Radio plays are nothing new to the CAPAGuild.

This will be its sixth radio production, and in a way, they are coming full-circle. The very first play the group did was “A Christmas Carol” in 2014.

CAPAGuild is a nonprofit organization focused on the performing arts in Central Alabama, based in Clanton and radiating outward as far as they can go and still find people to participate in music, theatre, dance, puppetry, improv, standup comedy — every facet of the performing arts.

While COVID-19 put some of their plans on hold, Mary Schiermann had an exciting new opportunity to learn and share with the group. She was one of just five people in the world recently selected to work with a professional puppeteer mentor in Los Angeles, Robin Walsh. Walsh’s resume includes Sesame Street, the Emmys and a production of “The Magic Flute” with the Boston Symphony.

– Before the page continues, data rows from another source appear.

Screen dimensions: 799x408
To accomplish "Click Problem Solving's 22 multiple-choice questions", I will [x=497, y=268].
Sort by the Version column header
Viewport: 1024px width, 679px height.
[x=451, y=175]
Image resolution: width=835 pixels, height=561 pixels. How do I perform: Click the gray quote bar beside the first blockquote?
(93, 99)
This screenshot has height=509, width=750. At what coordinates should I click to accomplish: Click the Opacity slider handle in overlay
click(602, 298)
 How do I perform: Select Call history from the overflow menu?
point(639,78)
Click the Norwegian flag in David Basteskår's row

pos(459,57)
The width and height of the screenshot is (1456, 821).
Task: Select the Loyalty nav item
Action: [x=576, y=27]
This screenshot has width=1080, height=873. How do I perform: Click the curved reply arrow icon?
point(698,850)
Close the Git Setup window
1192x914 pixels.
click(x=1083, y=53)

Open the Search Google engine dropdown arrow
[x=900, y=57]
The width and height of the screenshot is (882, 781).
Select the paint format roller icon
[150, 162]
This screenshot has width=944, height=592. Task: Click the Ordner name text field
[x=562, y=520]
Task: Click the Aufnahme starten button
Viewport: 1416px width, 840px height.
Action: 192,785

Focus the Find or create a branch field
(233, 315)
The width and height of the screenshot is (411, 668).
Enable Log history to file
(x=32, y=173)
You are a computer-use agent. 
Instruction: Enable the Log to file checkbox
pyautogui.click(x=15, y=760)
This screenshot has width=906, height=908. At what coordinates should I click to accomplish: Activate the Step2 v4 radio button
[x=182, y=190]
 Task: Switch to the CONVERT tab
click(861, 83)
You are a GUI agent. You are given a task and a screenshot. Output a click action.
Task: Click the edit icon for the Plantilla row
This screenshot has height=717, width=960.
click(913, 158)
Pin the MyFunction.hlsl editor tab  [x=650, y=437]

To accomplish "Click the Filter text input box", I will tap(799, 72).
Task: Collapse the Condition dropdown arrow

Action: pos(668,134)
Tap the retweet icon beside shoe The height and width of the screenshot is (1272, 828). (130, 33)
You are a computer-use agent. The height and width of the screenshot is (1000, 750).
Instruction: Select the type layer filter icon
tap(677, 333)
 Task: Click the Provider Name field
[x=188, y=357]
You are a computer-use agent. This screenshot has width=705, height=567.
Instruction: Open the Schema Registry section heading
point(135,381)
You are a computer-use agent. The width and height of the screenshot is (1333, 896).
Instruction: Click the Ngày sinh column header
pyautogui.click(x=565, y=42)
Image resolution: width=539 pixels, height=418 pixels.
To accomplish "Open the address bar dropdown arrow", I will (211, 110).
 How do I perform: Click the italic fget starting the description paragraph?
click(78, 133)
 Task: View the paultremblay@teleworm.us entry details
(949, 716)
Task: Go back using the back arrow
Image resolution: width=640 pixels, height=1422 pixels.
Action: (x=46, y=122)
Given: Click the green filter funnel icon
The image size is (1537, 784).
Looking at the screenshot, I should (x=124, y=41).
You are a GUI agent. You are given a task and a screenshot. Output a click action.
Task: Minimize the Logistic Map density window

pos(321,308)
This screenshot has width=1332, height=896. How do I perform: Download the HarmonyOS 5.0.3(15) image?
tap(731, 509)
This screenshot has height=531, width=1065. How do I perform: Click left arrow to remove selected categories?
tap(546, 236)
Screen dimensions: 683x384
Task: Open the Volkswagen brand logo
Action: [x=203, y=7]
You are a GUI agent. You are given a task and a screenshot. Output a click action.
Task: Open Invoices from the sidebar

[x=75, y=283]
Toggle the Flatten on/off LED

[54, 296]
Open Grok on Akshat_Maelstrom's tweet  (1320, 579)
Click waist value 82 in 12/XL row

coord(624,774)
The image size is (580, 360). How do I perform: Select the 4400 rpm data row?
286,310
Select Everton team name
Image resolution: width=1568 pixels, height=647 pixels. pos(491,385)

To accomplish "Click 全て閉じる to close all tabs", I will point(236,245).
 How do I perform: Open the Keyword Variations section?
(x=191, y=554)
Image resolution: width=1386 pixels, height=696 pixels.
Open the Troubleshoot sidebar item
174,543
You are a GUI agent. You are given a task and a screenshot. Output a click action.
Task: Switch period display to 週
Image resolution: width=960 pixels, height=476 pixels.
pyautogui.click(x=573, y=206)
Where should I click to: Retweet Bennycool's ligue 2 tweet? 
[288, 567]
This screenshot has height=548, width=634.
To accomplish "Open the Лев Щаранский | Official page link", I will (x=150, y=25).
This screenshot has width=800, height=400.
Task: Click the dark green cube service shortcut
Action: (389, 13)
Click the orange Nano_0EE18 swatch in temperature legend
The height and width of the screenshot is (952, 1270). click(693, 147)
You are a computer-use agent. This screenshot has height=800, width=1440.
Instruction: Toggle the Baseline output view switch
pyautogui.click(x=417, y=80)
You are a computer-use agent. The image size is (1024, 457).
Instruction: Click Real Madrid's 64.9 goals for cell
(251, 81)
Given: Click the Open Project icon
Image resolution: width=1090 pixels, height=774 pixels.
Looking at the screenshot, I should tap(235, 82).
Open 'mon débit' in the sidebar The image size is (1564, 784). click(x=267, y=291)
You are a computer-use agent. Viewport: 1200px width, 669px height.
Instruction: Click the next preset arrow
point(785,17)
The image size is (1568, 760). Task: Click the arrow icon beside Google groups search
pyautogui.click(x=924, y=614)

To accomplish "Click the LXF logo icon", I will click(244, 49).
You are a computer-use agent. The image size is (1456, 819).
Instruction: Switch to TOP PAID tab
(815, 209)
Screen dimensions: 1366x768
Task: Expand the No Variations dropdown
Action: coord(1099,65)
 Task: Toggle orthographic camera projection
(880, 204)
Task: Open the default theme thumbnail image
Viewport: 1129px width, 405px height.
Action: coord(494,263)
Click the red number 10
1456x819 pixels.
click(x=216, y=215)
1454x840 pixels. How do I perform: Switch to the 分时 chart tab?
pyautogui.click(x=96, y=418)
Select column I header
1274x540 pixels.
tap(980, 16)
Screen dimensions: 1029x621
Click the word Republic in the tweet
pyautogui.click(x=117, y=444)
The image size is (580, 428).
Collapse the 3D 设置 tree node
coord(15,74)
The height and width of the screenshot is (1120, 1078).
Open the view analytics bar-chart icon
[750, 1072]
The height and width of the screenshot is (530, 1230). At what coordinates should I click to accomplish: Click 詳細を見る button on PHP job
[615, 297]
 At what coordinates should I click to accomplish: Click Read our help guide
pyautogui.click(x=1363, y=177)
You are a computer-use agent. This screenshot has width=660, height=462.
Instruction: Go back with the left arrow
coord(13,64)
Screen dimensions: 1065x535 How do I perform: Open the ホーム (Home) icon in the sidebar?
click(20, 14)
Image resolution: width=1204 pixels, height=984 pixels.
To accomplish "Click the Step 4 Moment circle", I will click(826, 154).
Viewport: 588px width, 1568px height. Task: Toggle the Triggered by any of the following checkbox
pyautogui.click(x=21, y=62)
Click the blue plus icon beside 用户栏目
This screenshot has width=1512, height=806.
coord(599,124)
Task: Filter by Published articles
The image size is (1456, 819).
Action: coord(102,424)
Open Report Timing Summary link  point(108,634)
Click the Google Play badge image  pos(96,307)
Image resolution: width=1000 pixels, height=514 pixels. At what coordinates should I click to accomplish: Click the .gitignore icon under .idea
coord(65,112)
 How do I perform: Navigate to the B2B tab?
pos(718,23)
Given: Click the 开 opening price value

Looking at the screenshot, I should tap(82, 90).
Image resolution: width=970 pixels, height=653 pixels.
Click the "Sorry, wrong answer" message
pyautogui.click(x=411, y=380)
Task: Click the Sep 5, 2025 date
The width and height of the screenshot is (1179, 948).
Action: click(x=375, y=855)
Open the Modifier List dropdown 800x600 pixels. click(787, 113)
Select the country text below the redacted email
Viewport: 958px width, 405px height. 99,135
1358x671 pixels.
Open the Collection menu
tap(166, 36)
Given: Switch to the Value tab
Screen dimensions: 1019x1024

Schiermann gets to work with Walsh once per week in hour-long sessions conducted online. She will use her training to help shape CAPAGuild’s future endeavors.

Virtual CAPA Guild productions will be available on YouTube — providing more worldwide exposure and exponentially increasing the nonprofit’s potential.

Meanwhile, Mike invites everyone to listen on Dec. 19 at noon and, if possible, to drive out to Senior Connection and listen on their car radio.

There, prizes will be awarded for the best Christmas decorated vehicle and more.

The runtime of the program is approximately 30 minutes.

“A community can come together and enjoy the radio program, and nobody has to leave the safety of their pod or their group or their home,” Mike said. “You can stay close to the people that mean the most to you, and it can still be a meaningful holiday experience. Christmas is going to be a tough one for a lot of people. We just thought this was something that the community needed right about now—a common Christmas experience that everybody can share without putting anybody at risk.”

Past radio plays are listed on the CAPAGuild website, and anyone who misses the upcoming live airing can hear it on the site.